Cheshire’s Ruth Whitehead, who has played a prominent role in unifying men’s and women’s golf, has been recognised for her outstanding contribution to the amateur game.
Cheshire’s Ruth Whitehead, who has played a prominent role in unifying men’s and women’s golf, has been recognised for her outstanding contribution to the amateur game with England Golf’s Gerald Micklem Award.
Ruth is the first woman to receive the award which was presented today by England Golf's outgoing President, Marian Rae, at the organisation’s annual meeting.
Ruth was a key figure in national women’s golf for many years and was closely involved with the merger of the English Golf Union and the English Women’s Golf Association (EWGA) which created England Golf.
She has been a member at Delamere Forest Golf Club for almost 40 years, becoming its first woman director and is now is its first female chairman.
Alongside Ruth’s club and national roles she has been a staunch supporter of her county, both as a player and an official, most recently as President in 2015/16.
Ruth’s motivation has always been her pleasure in the game and she said of her award:
“I’m overwhelmed, this is absolutely unbelievable. I have had such fun and enjoyment from golf, I’ve worked with wonderful people and made lovely friends. You don’t think of getting honours, you do it because you love the game.”

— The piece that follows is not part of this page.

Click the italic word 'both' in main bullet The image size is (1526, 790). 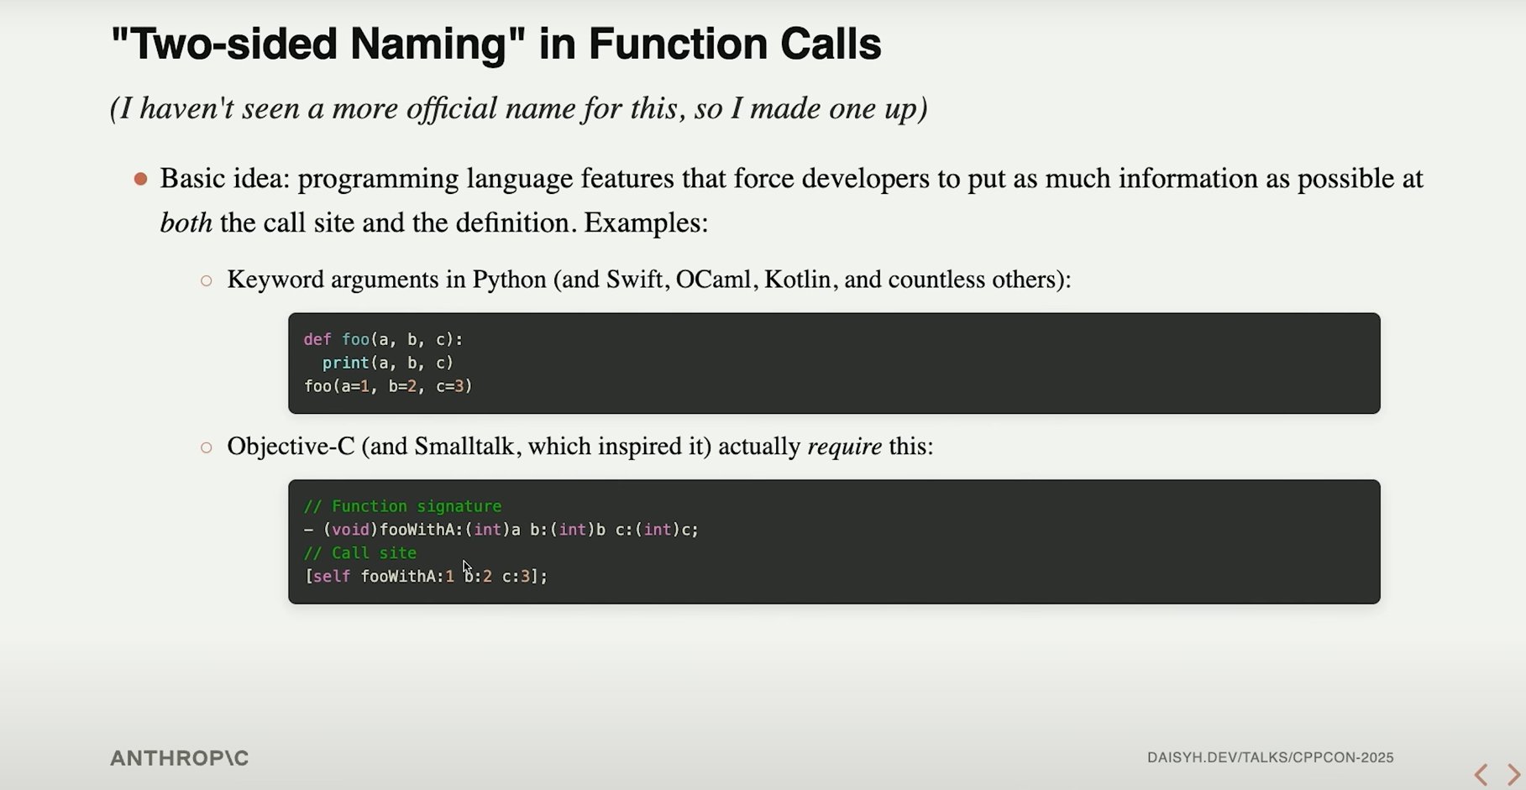tap(186, 223)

Ruth started golf as a 14-year-old at Sandbach, Cheshire, and, during a membership which spanned 45 years, she was ladies’ captain in the club’s golden jubilee celebrations. She was also a member at a third Cheshire club, Sandiway, for more than 35 years and has been ladies’ captain at Royal St David’s, Harlech.

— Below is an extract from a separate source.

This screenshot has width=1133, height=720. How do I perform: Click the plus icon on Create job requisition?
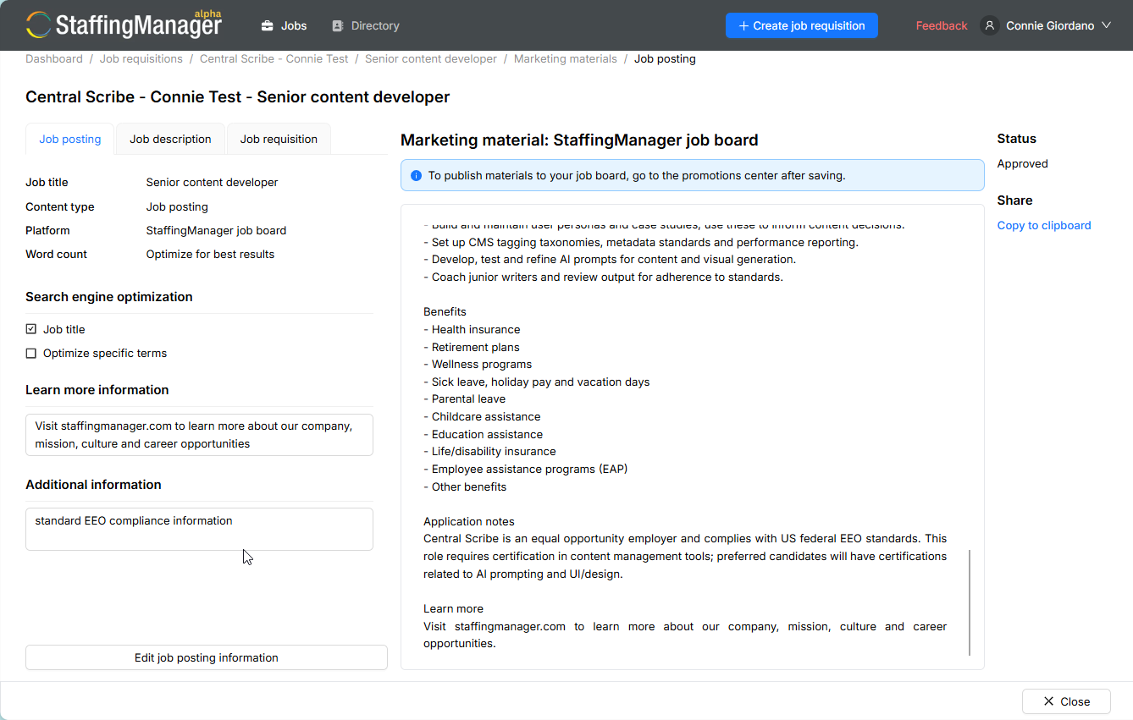coord(743,26)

Ruth’s active involvement with county, regional and national golf flourished when she retired as deputy head teacher of a large, successful comprehensive school in Nantwich.
After joining the executive of the former English Ladies’ Golf Association she helped to modernise the organisation and transform it into EWGA. Ruth was the first chairman of the new operational board, looking after the association’s golfing activities.
She was always hands-on, as busy on the course as in the committee room. Ruth ran many championships – with a particular soft spot for the English U13 and U15 girls – and officiated as an R&A-qualified referee.
As a player, Ruth held a single figure handicap for over 40 years and still plays off 11. She was a Cheshire county player and was county senior champion in 1999. She has been county captain, senior captain and the captain of the Northern vets.